Turkey’s unemployment rate edged up to 13.2 percent in the three months to September from 12.9 percent at the end of June. But the small increase is flattered by a government ban on companies firing workers and the hundreds of thousands of people who have been placed on unpaid leave and who are not included in the official figures.
Losses for the lira and accelerating inflation also mean that poverty in Turkey is also on the rise.
A four-member family must now spend 2,516 liras ($323) per month to pay for a healthy and balanced diet, the Confederation of Turkish Trade Unions (Türk-İş) said in a report last week, higher than the monthly net minimum wage of 2,324 liras.
The poverty line in Turkey, which includes money spent on items such as clothing, rent, utility bills, education and health, stands at 8,197 liras, Türk-İş said, more than three times minimum wage levels.
Because employment in the country is declining, companies who hire new staff are now paying them less, when including increases in the cost of living.

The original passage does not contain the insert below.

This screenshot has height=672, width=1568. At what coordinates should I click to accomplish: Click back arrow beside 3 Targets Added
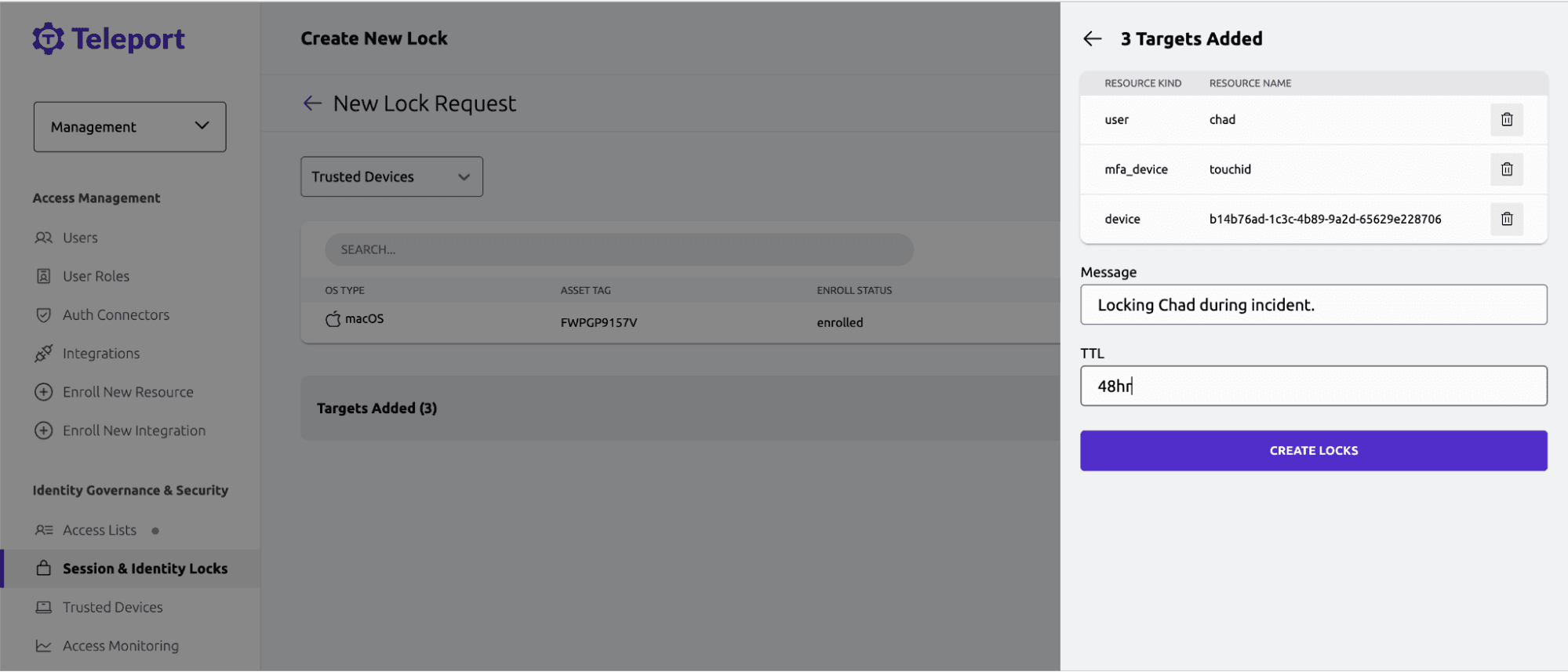coord(1092,39)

Wages for Turkish workers increased by 9.7 percent in the third quarter from a year ago, according to Monday’s GDP data. That increase lags inflation of just under 12 percent.
Turkey’s GDP data is also cloaking the erosive effects of lira depreciation. While economic output rose by 6.7 percent in the third quarter in lira terms, it is declining when measured in hard currency.
Growth data in Turkey is calculated in liras and then adjusted to account for the effect of inflation. In dollar terms, Turkey’s economy registered a contraction in the third quarter. Output was $197.4 billion in the three months to September, a decrease of 3.3 percent from the same period of last year.